WikiLeaks: Michael Moore's "Sicko" Banned in Cuba for Blatant Lies

A few days ago, Michael Moore, in his own way of posturing, posted bail for WikiLeaks founder Julian Assange.

This act has a new sense of irony, as it has now been revealed, via WikiLeaks, that “Cuba banned Michael Moore’s 2007 documentary, Sicko, because it painted such a ‘mythically’ favourable picture of Cuba’s healthcare system that the authorities feared it could lead to a ‘popular backlash’, according to US diplomats in Havana.”

The revelation, contained in a confidential US embassy cable released by WikiLeaks , is surprising, given that the film attempted to discredit the US healthcare system by highlighting what it claimed was the excellence of the Cuban system.

But the memo reveals that when the film was shown to a group of Cuban doctors, some became so “disturbed at the blatant misrepresentation of healthcare in Cuba that they left the room”.

Castro’s government apparently went on to ban the film because, the leaked cable claims, it “knows the film is a myth and does not want to risk a popular backlash by showing to Cubans facilities that are clearly not available to the vast majority of them.”

Sicko investigated healthcare in the US by comparing the for-profit, non-universal US system with the non-profit universal health care systems of other countries, including Cuba, France and the UK.

It was nominated for an Oscar for best documentary feature but was also castigated for being naive and tendentious.

Oh, the irony.

UPDATE: Michael Moore is now claiming on his website that “Sicko” was not banned in Cuba. Say Anything Blog has a response to Moore’s claim.

Moore claims: “The entire nation of Cuba was shown the film on national television”

Unfortunately, The entire nation of Cuba does not own television sets. 75-80% of the population does not. I would imagine that the top 20-25% of income earners have both TVs and access to betterhealth care than the populace at large.

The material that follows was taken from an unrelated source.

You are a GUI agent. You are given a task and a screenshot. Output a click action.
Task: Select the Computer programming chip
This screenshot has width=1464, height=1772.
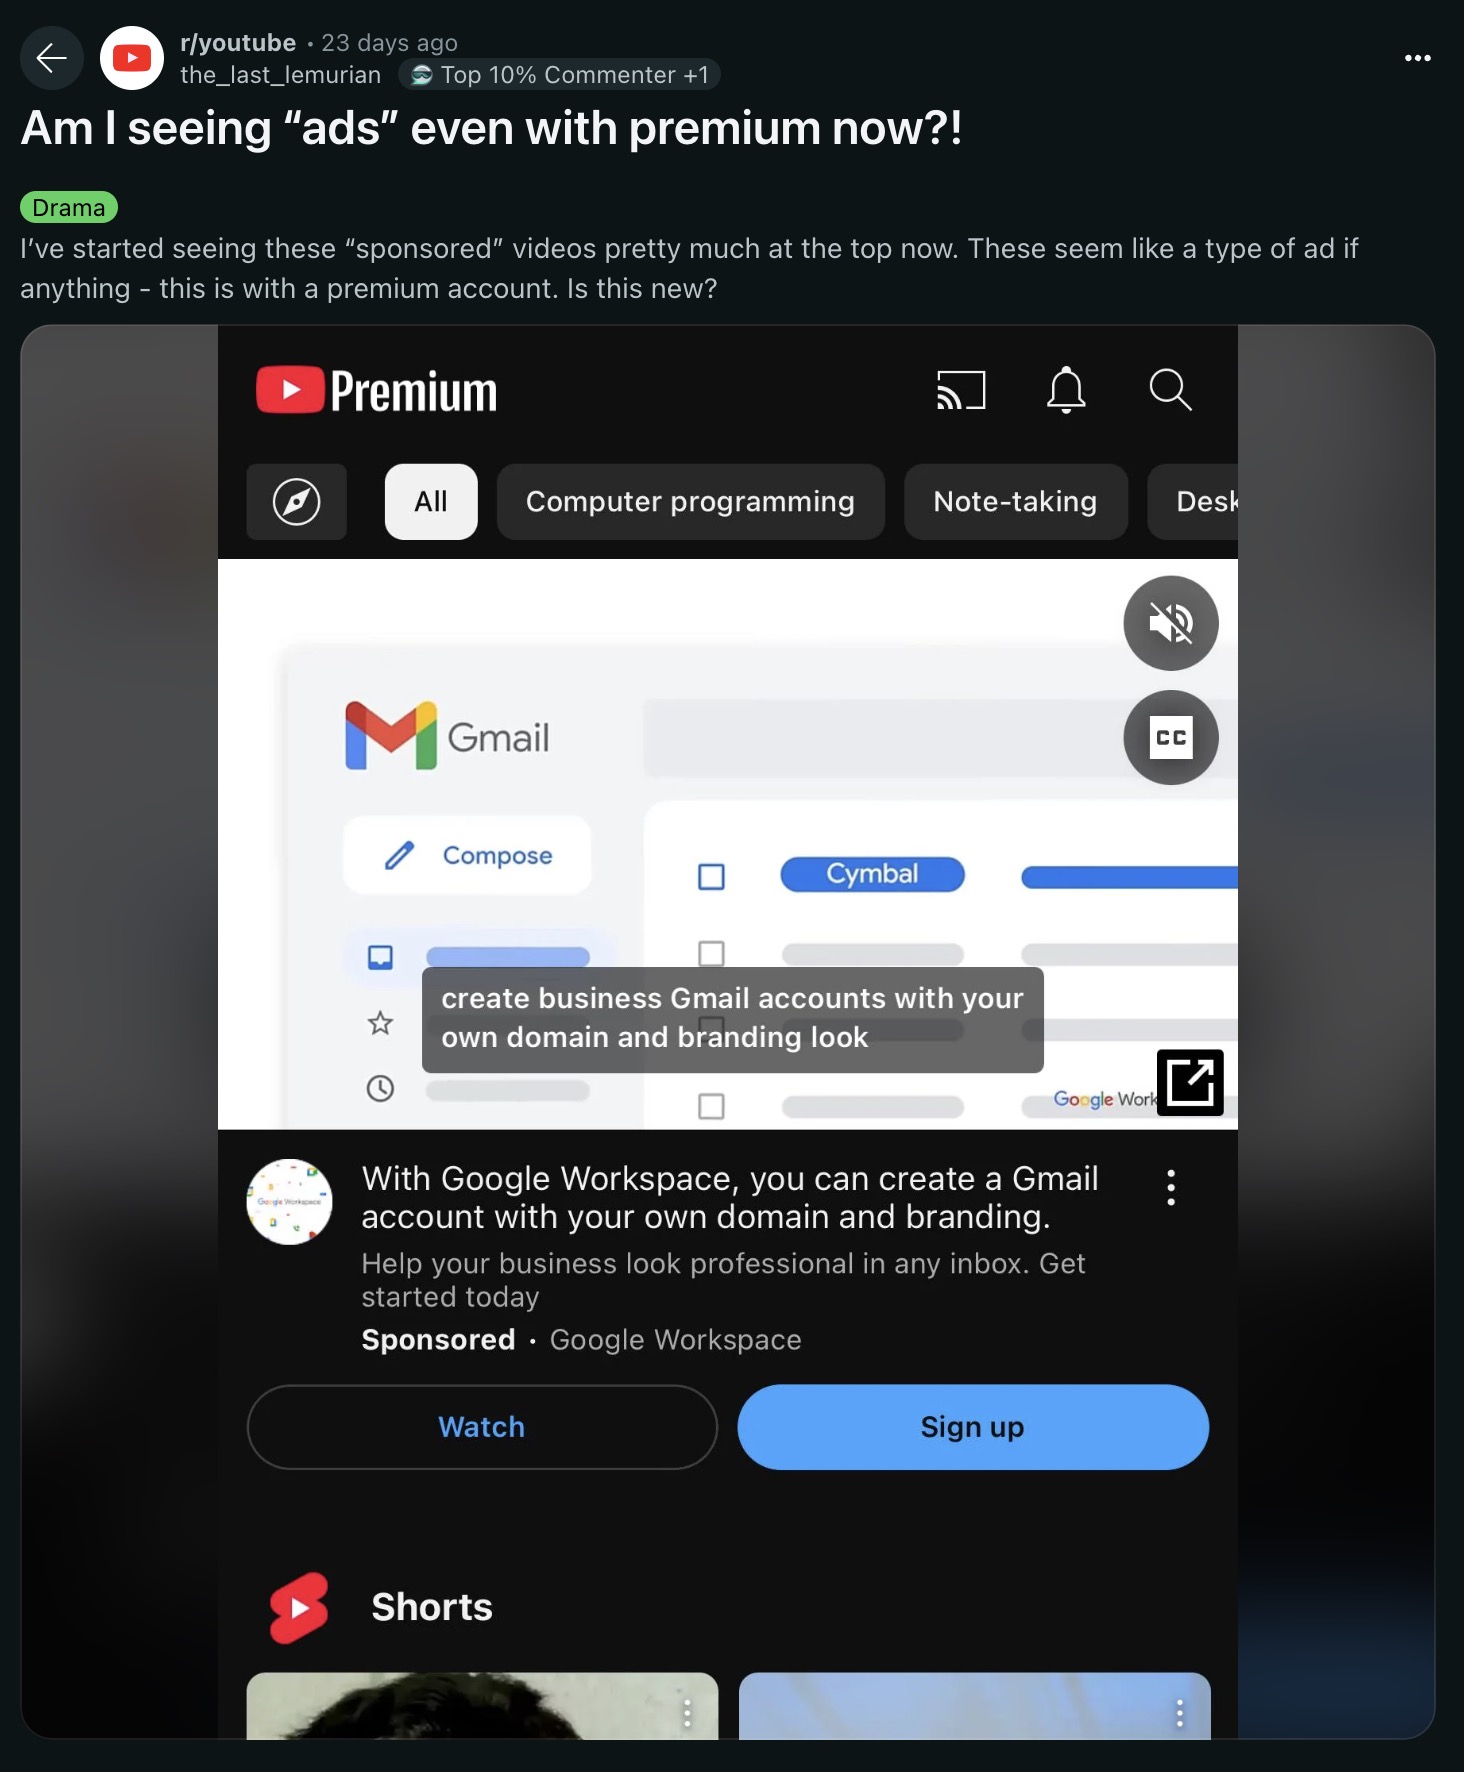pos(691,502)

ownership tv-sets: 200 – 246 per 1000

I’ll have to look into that statistic, and see if it is households with (a) TV set or just the number of TVs per capita. If it is the latter, then, anyone with multiple sets would mean an even smaller percentage of the populace would have access to anything broadcast.

Of course, anyone who would take Moore’s explanation at face value is quite gullible. Moore’s deceptive practices with his “documentaries” are no secret. But hey, if Moore actually believes Cuban health care is so much better than ours, he is perfectly welcome to go there for all of his medical treatment. He’s gotta burn all that evil money he’s made thanks to capitalism somehow.